Shorthand syntax for opaque subtypes?

I’ve been playing around with opaque types quite a bit, and I’m frequently hitting the following pattern with them:

opaque type A <: B = B

I was thinking recently that this is probably a common pattern for opaque types that are subtypes. The repetition here bugs me a bit, so I was thinking that maybe just having the subtype bound would suffice as syntatic sugar:

//equivalent to opaque type A <: B = B under the covers
opaque type A <: B

This way of defining opaque types wouldn’t conflict with the current way, because this syntax is currently illegal, and it wouldn’t prevent someone from writing special cases when the opaque type isn’t directly backed by what it’s a subtype of:

opaque type A <:  B 
opaque type C <: Object = B

Could be potentially confusing because it looks like you define an abstract opaque type, which is actually illegal. While you can have a non-opaque abstract type type A <: B which not the same thing as type A = B.

1 Like

Maybe something like :<= instead. Adding a new operator sucks, but this kind of pattern didn’t exist before in Scala.

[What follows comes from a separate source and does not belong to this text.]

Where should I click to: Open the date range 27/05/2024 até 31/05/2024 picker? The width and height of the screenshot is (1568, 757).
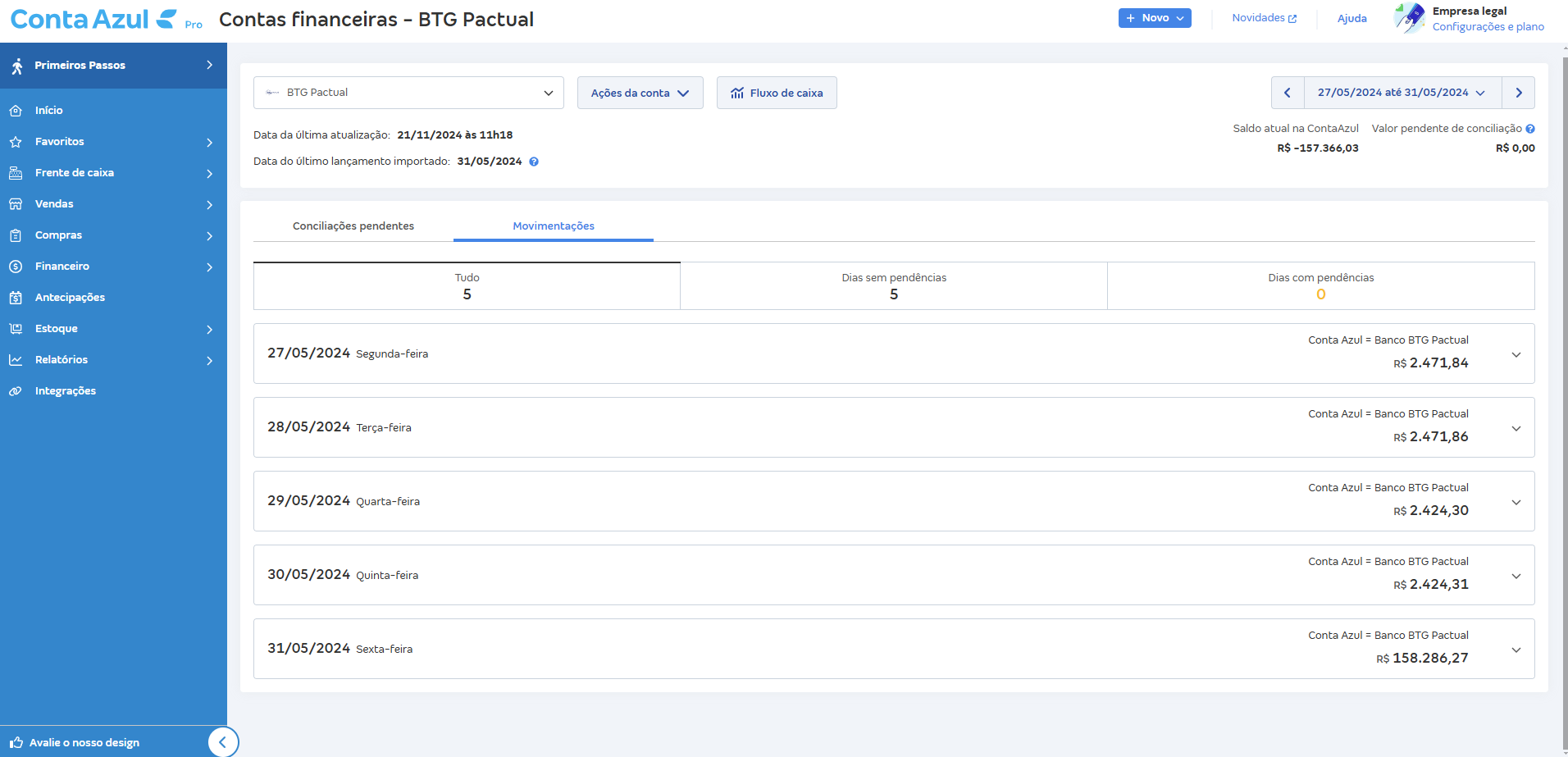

I’m considering proposing transparent opaque X[T] = T, to mean that, but I also have additional requirements and I wonder if they overlap with your usecase.

1 Like

I was going to propose opaque type X[T] extends T

But I’m not sure it’s a good idea, you can put a lot more things after <:/= than you can after extends

:<= is a nice moustache and goatee.

<:/= looks like a bird with a / beak. <:/= on my screen the font makes it birdlike.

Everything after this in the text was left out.